At the base of the challenge, Harkins begins, is the fact that corporate-actions information is a "dynamic creature," based on time, location and corporate cultures. Each company has a distinct way of doing business, so each corporate-action varies. For example, she continues, an Australian firm might offer a security in a particular method and call it "X," while a U.S. firm could offer the same security but term it "Y."

Harkins says standards would fix the problem "if companies would consistently offer the same type of corporate actions, without different variations, and offer them through one single depository. But you're not going to get every Fortune 500 company to do that."

While the market is overflowing with third-party options, at the time Mellon approved the project's funding, nothing seemed to fit the bill. "There have been various vendors who take corporate actions from a reference-data-scrubbing and management-process (standpoint), or look at message handling. But as a global custodian, we need to see it as a lifecycle."

After deciding to build instead of buy, MGSS' first task was putting more than 200 corporate-action professionals on the same page.

MGSS then attacked the project according to the lifecycle of a corporate action, focusing on short phases of strategic and tactical wins along the way. "This nut is so huge you could never deliver it all at once," says Crivelli.

The team began with the information coming into the firm from more than 80 global sub-custodians, depositories and agents.
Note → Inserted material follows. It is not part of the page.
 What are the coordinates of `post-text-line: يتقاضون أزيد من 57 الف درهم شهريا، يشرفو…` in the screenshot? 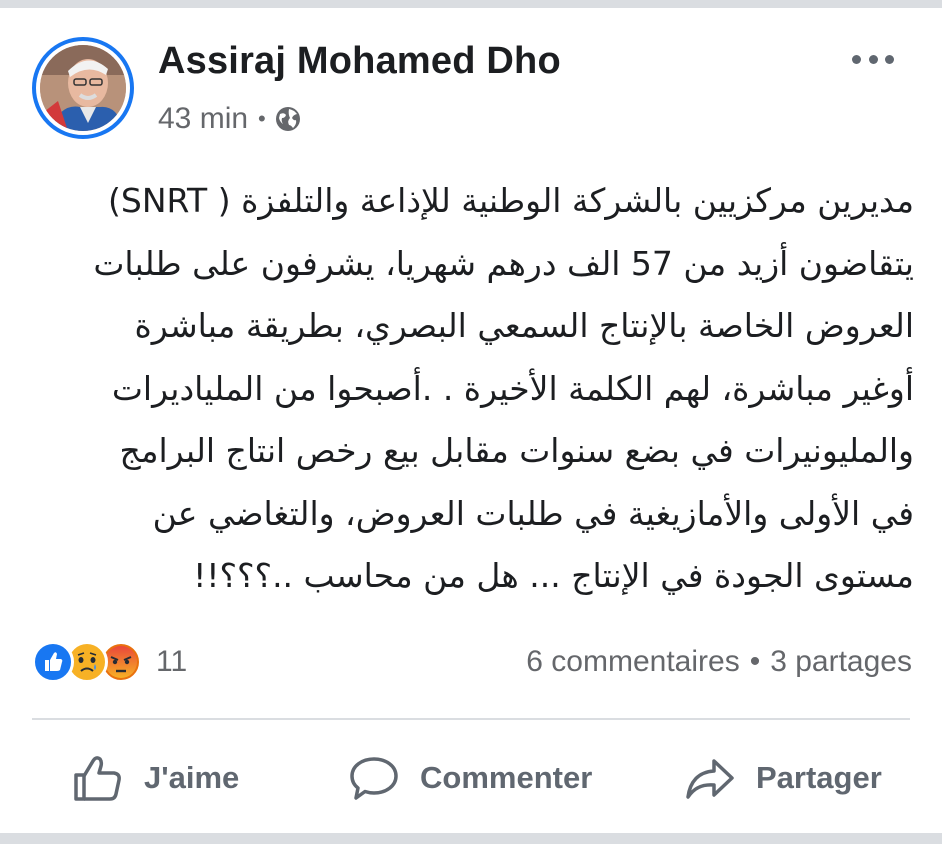 It's located at (504, 263).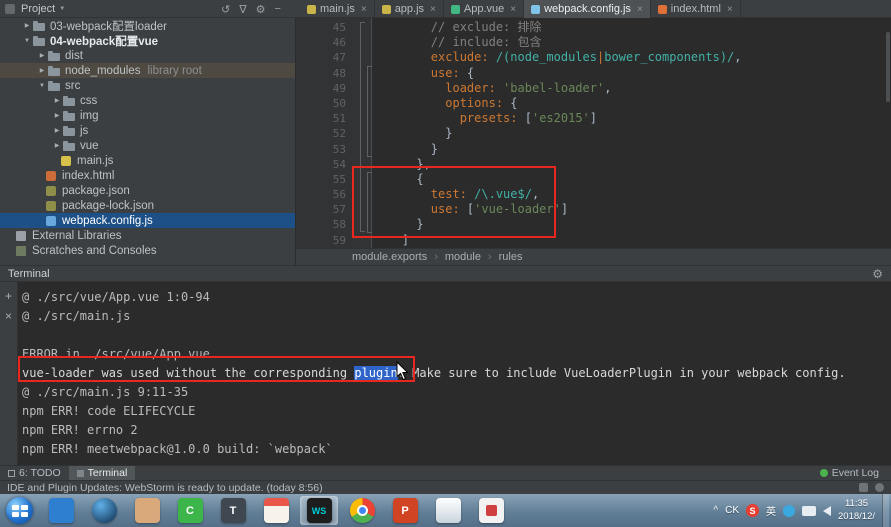  I want to click on tab-label: app.js, so click(410, 9).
MGSS brings in the information, scrubs it and places it - using a common format - in a database.

The corporate-actions professionals then map the events, using an event-matrixed system. Harkins notes MGSS has mapped at least 54 types of corporate actions, a number likely to increase.

The project will never be fully finished, Harkins says, due to the dynamic nature of the challenge. Future enhancements include incorporating additions in Swift messaging - standards for communicating corporate actions - as well as increasing incoming data feeds. "It's a process of building on the foundation of what we've already begun," agrees Crivelli.

MGSS has already witnessed a return on investment, Crivelli adds, citing increased productivity. At the same time, she says, the firm has maintained staffing costs and reduced operational risk.

While MGSS has taken the first step to meet the challenge of corporate actions, Harkins cautions that technology can't solve all of the problem. "You probably can never fully automate the lifecycle," she says. "If you can get to 80 percent, you've done a wonderful job."